A transplant of genetically modified insulin-producing cells has controlled blood sugar levels in mice with type 1 diabetes, the most severe form of the disease, and has done so for the first time without the need for immunosuppressive drugs.

The advance, achieved by scientists from the University of California at San Francisco (UCSF) and the company Sana Biotechnology, opens the way for people with type 1 diabetes to live without the need to inject insulin. After the success of the treatment in mice, Sana Biotechnology plans to carry out clinical trials in people in the near future, the company has informed La Vanguardia.

Type 1 diabetes, which usually begins in childhood, is characterized by the destruction of insulin-producing cells in the pancreas. This forces those affected to inject insulin throughout their lives to regulate their blood sugar level, or glycemia. It also forces them to constantly monitor their blood glucose to avoid dangerous increases or decreases in sugar, which can cause -among other complications- cardiovascular, kidney, eye damage, coma and death.
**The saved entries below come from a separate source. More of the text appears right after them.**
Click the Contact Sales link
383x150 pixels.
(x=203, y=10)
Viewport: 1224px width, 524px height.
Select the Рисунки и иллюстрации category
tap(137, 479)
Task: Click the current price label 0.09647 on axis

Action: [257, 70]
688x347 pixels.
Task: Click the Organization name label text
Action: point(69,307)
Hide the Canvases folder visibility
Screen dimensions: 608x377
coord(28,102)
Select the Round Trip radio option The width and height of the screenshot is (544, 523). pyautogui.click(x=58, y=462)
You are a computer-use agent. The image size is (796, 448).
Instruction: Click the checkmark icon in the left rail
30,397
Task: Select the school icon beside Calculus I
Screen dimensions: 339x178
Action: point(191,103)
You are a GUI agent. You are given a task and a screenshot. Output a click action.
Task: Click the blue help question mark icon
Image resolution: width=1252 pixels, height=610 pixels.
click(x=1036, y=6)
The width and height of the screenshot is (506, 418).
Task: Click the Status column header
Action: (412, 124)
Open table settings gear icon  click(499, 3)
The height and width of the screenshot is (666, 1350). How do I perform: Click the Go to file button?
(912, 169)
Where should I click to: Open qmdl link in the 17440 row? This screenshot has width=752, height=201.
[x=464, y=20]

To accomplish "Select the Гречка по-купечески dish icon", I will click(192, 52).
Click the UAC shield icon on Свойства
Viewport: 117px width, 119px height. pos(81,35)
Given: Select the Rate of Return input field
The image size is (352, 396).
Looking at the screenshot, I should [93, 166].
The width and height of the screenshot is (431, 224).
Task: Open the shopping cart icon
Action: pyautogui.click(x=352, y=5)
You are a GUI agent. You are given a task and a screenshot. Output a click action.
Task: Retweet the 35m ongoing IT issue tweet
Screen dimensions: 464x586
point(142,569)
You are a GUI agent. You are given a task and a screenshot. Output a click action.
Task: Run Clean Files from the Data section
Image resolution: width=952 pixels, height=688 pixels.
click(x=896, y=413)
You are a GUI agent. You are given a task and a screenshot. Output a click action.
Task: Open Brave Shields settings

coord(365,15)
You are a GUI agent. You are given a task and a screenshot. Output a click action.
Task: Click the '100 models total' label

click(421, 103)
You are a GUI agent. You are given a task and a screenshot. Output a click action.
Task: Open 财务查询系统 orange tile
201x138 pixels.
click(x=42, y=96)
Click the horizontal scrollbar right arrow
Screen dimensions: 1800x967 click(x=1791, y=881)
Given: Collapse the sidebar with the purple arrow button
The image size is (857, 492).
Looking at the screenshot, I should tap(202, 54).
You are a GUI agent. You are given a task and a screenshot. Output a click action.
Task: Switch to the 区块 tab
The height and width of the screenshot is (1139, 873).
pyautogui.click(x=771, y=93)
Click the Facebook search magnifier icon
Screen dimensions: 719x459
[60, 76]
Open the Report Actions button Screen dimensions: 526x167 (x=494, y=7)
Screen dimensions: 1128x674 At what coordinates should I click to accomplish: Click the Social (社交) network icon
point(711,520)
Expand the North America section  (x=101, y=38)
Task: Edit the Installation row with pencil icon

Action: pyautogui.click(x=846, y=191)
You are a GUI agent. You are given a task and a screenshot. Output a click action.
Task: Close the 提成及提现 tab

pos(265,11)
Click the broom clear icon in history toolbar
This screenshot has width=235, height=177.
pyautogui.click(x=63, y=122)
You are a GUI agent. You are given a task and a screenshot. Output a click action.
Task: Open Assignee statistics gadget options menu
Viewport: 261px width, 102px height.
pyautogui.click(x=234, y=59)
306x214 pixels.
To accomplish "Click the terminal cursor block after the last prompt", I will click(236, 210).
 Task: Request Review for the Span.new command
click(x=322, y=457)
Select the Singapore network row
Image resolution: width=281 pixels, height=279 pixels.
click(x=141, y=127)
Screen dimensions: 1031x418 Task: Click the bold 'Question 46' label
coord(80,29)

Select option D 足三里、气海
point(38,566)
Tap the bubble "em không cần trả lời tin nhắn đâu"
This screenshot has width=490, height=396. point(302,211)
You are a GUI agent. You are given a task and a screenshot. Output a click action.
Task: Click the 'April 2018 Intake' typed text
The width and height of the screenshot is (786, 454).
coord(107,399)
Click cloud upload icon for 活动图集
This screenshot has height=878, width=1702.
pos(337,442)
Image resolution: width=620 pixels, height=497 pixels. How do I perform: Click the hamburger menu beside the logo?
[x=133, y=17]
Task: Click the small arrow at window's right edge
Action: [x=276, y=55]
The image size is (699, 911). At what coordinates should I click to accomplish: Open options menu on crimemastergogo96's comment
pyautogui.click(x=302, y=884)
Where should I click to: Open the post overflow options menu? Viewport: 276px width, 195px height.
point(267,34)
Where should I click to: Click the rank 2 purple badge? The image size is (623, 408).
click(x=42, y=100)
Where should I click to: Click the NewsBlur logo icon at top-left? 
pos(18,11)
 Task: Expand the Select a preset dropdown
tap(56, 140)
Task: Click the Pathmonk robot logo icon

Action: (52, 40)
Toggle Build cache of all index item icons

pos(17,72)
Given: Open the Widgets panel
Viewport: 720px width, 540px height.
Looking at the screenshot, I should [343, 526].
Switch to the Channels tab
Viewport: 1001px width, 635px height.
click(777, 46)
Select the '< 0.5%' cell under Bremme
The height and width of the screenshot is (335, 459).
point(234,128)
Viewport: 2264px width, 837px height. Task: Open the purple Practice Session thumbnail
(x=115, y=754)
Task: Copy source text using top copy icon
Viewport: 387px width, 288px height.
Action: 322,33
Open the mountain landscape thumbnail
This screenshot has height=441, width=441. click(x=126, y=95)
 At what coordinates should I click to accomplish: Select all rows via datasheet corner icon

Insulin-producing cell transplants have shown in recent years that they can restore adequate glycemic control in diabetics. But they force you to take immunosuppressive drugs to prevent these cells from being attacked by the patient’s immune system. Since immunosuppression has potentially more serious side effects than diabetes itself, this type of therapy has hitherto not been suitable for most patients.

Researchers at UCSF and Sana Biotechnology have solved this problem by creating what they call hypoimmune cells. These are insulin-producing cells that cannot be recognized or attacked by the immune system. Using the Crispr gene-editing technique, they have removed genes that make proteins that trigger immune reactions. Specifically, they have eliminated the class I and II MHC (major histocompatibility complex) genes.

In addition, they have boosted the gene for the CD47 protein, which functions as a stop signal for the immune system: when immune cells encounter CD47, they refrain from attacking. They have also done it as a precautionary measure: if the transplant of genetically modified cells had any unwanted effects, an antibody directed against CD47 could eliminate them.

The researchers have worked with iPS-type human stem cells, turned them into insulin-producing cells like those of the pancreas, and transplanted them into humanized diabetic mice, that is, a type of mouse that has type 1 diabetes like humans.

According to the results presented today in the journal Science Translational Medicine, the animals have correctly regulated their blood sugar level without the need for insulin injections. And they have done so without receiving immunosuppressive treatment, which indicates that their immune system has not attacked the transplanted cells.

“Our goal is to develop a stem cell-derived pancreatic cell therapy that can be administered without immunosuppression,” Sonja Schrepfer, director of Sana Biotechnology’s Hypoimmune Platform, who led the research, said by email.

The therapy will be delivered as an intramuscular injection, and not into the pancreas, the same strategy that has worked in mice. Muscle tissue has a good blood supply, which encourages insulin to reach the blood and allows the implant to be easily monitored with imaging techniques, the researchers report in Science Translational Medicine.

We will have to wait for the results of clinical trials to assess how long the efficacy of the transplanted cells lasts. In two previous studies of diabetic patients treated with immunosuppressants, and who have received insulin-producing cell transplants, efficacy has been maintained for an average of about five years. “There is data to suggest that many immunosuppressive drugs can be toxic to insulin-producing cells, giving us hope that our treatment could last even longer,” says Sonja Schrepfer.

Sana Biotechnology is currently collaborating in a clinical trial led by academic researchers who have developed a similar hypoimmune cell-based therapy for type 1 diabetes, reports the researcher. The company hopes to present the first data on the efficacy and safety of the therapy in patients later this year.

These data will guide the development of Sana Biotechnology’s treatment, which plans to apply for authorization as an experimental therapy in the United States next year.